Disparition (vol) - Faute lourde du créancier gagiste - Action en réparation du propriétaire emprunteur - Inopposabilité d'une clause limitative de responsabilité

Prêt

Gage de l'emprunteur - Perte du gage : faute lourde - Responsabilité du prêteur, créancier gagiste

Résumé🔗

En cas de perte du gage qu'il a remis en contrepartie d'un prêt, l'emprunteur est fondé à exercer une action en dommages-intérêts nécessairement contractuelle à l'encontre du prêteur, créancier gagiste pour inexécution de son obligation de conservation des bijoux gagés alors que ceux-ci ont, à la suite d'un vol, disparu des coffres appartenant au prêteur.

Celui-ci ne saurait, aux termes de l'article 1005 du Code civil, opposer à l'emprunteur une clause limitative de responsabilité en ce qu'elle fixe le montant de l'indemnité due à l'emprunteur, en cas de perte du gage, à la valeur déclarée dudit gage par le prêteur à son assureur, dès lors que l'inexécution de l'obligation de conservation constitue une faute lourde.


Motifs🔗

La Cour

La Cour statue sur l'appel interjeté le 2 décembre 1996 par S. L. contre un jugement du Tribunal de première instance du 3 octobre 1996 signifié le 31 octobre 1996, lequel a mis hors de cause les sociétés C. et Sapa et donné acte à cette dernière de son offre de payer la somme de 120 000 francs à Mme L.

Les faits, la procédure, les prétentions et moyens des parties peuvent être ainsi résumés, référence étant faite pour le surplus au jugement déféré et aux écritures échangées en appel :

Par exploit du 13 juin 1994, Mme L. assignait les sociétés C. et Sapa en paiement solidaire des sommes de 822 407,32 francs, 50 000 francs et 150 000 francs correspondant à l'indemnisation de ses préjudices matériel et moral.

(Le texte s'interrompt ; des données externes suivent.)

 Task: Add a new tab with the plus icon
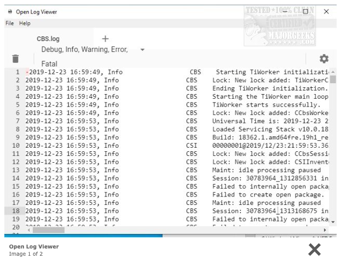(105, 38)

Elle exposait qu'elle avait déposé en gage le 13 avril 1992, contre un prêt de 80 000 francs, un lot de bijoux auprès de la SCS C., commissionnaire de la Sapa et qu'en septembre 1992, elle avait appris que ses bijoux avaient disparu des coffres de la Sapa à la suite d'un vol.

Par jugement du 3 octobre 1996, les premiers juges ont mis hors de cause la SCS C. en estimant qu'elle n'avait agi qu'en qualité de mandataire de la dame L.

Par ailleurs, ces derniers ont constaté qu'en déposant les bijoux, Mme L. avait accepté la clause relative à la disparition du gage, fixant dans cette hypothèse, l'indemnisation du déposant à la somme de 120 000 francs, correspondant à la valeur assurée des bijoux par la Sapa.

Dans son acte d'appel, Mme L. fait valoir qu'elle n'a eu connaissance de cette clause qu'en cours d'instance et que celle-ci ne lui est donc pas opposable.

En tout état de cause l'appelante indique que cette clause liant un professionnel à un particulier doit être déclarée abusive aux termes des articles 1014, 1017 et 1018 du Code civil.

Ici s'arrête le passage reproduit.